--- Problem details ---
Can you copy the material below line for line, leaving out the pictures?

↓

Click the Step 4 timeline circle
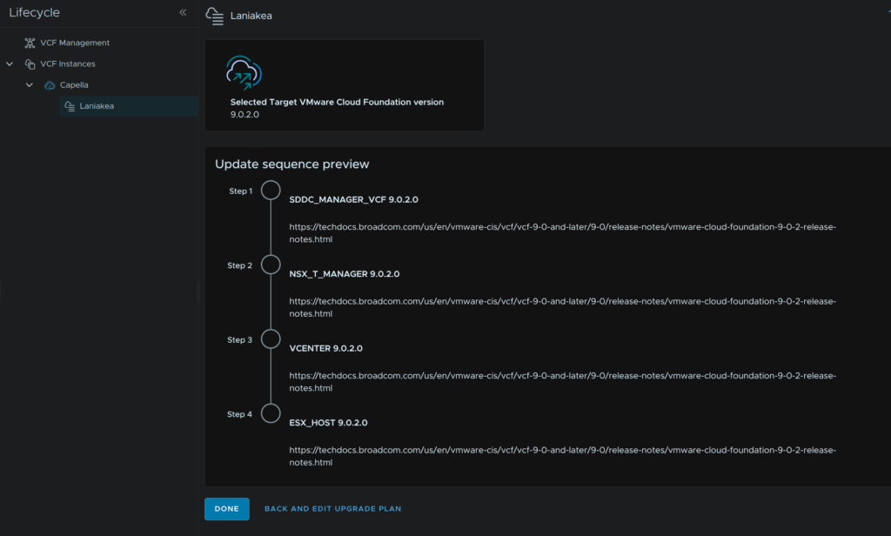The image size is (891, 536). tap(271, 414)
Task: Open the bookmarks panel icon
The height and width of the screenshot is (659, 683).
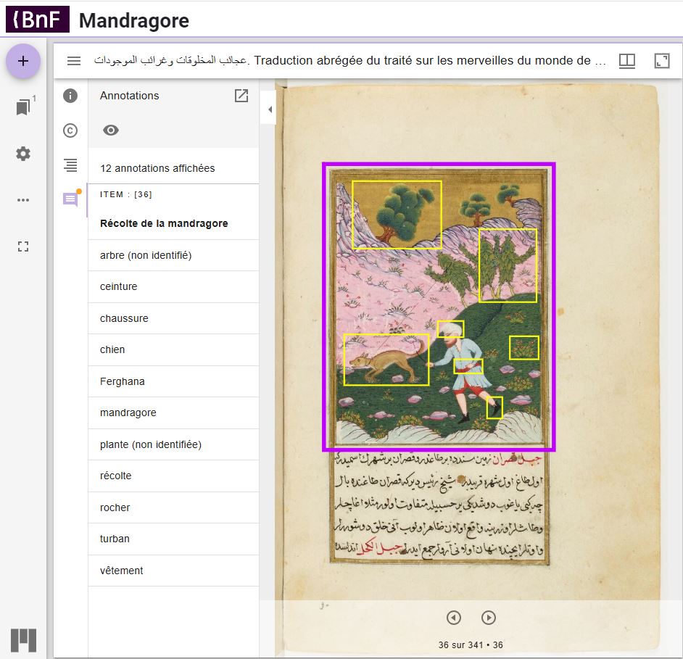Action: pos(23,107)
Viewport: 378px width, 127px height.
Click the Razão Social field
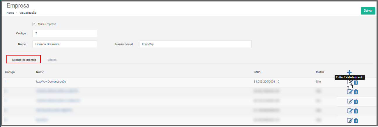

↑

--- In response ---
Click the Step 4 timeline circle
The image size is (891, 536). tap(271, 414)
Task: Open the bookmarks panel icon
The height and width of the screenshot is (659, 683).
Action: pos(23,107)
Viewport: 378px width, 127px height.
Click the Razão Social field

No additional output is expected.